The task:
Please return all records verbatim, no pictures.

Source information:
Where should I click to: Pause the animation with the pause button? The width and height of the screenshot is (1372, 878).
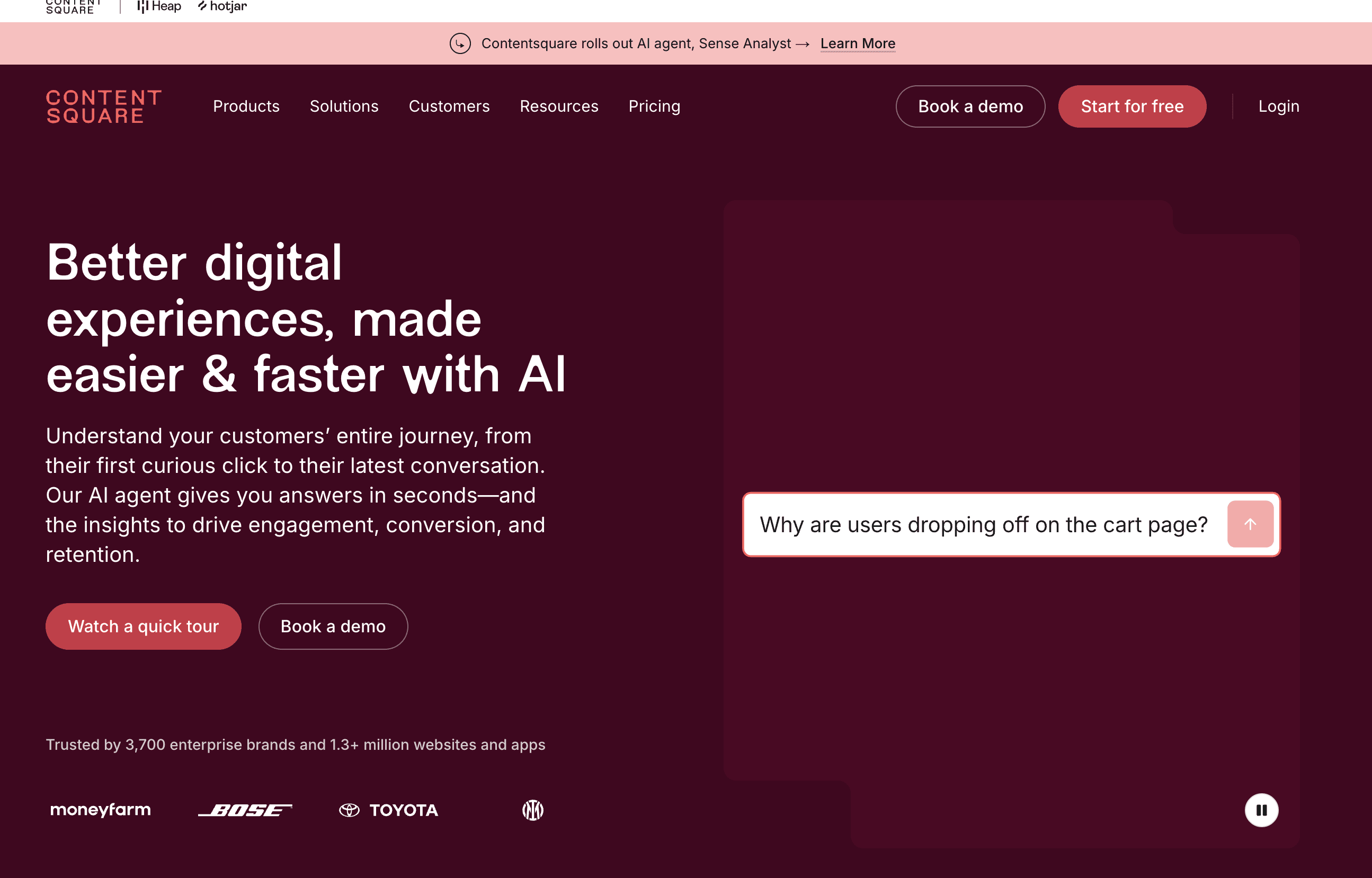(1261, 810)
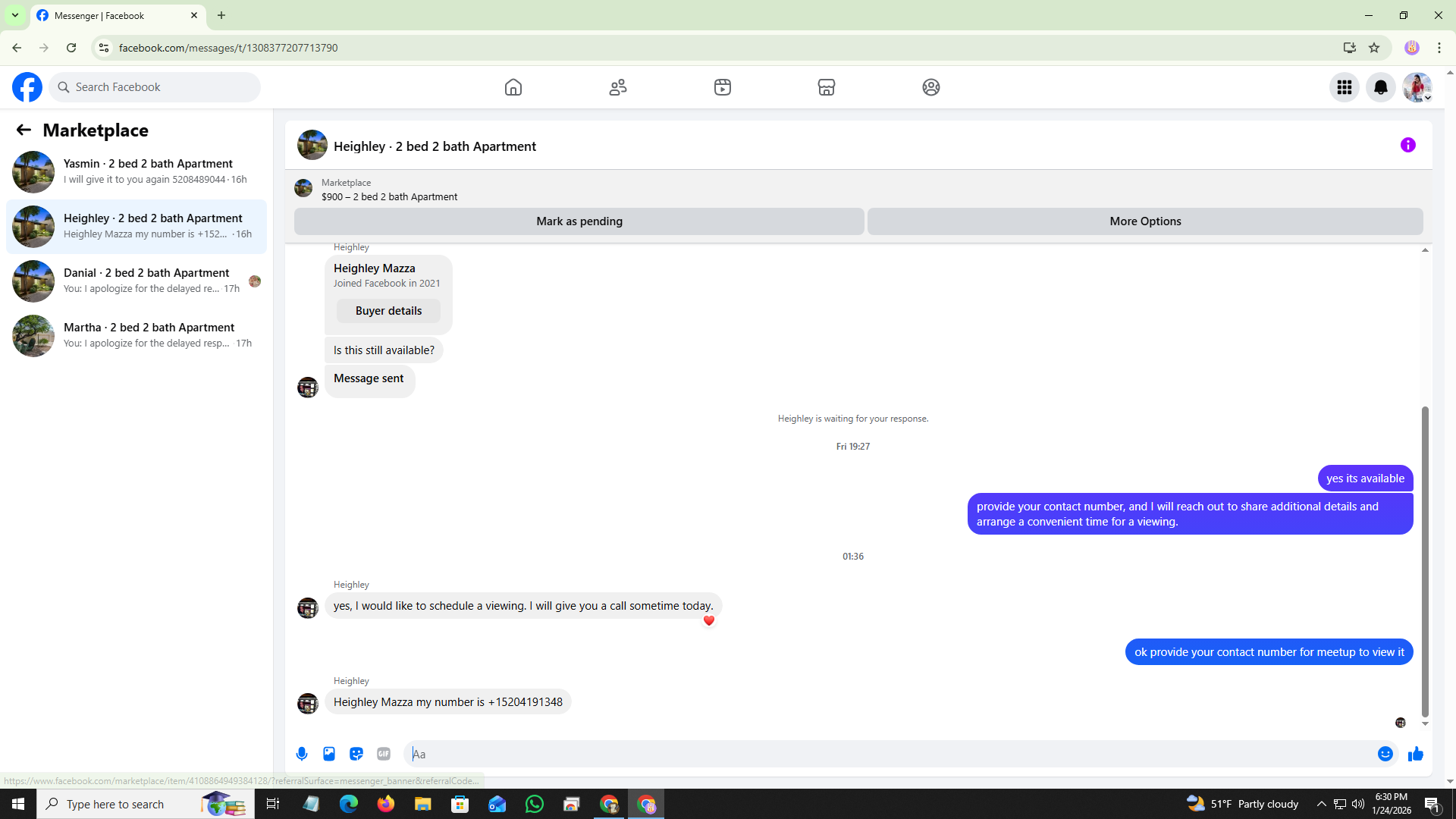Image resolution: width=1456 pixels, height=819 pixels.
Task: Send a thumbs up like
Action: pyautogui.click(x=1415, y=754)
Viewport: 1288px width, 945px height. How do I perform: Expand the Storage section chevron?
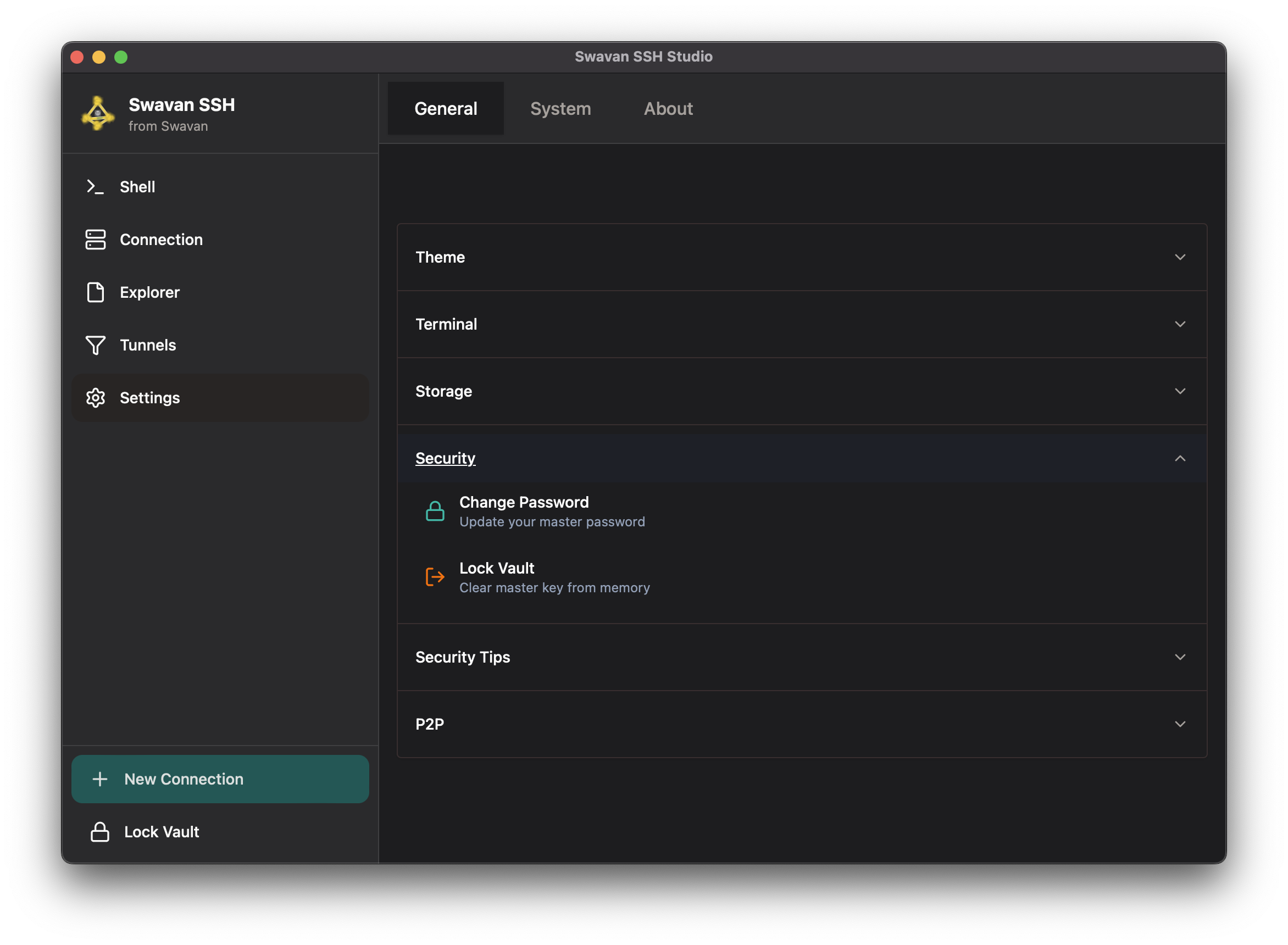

Finished task:
Where should I click to: Pause the animation with the pause button? The width and height of the screenshot is (1372, 878).
(1261, 810)
Image resolution: width=1456 pixels, height=819 pixels.
Task: Send a thumbs up like
Action: pyautogui.click(x=1415, y=754)
Viewport: 1288px width, 945px height. How do I perform: Expand the Storage section chevron?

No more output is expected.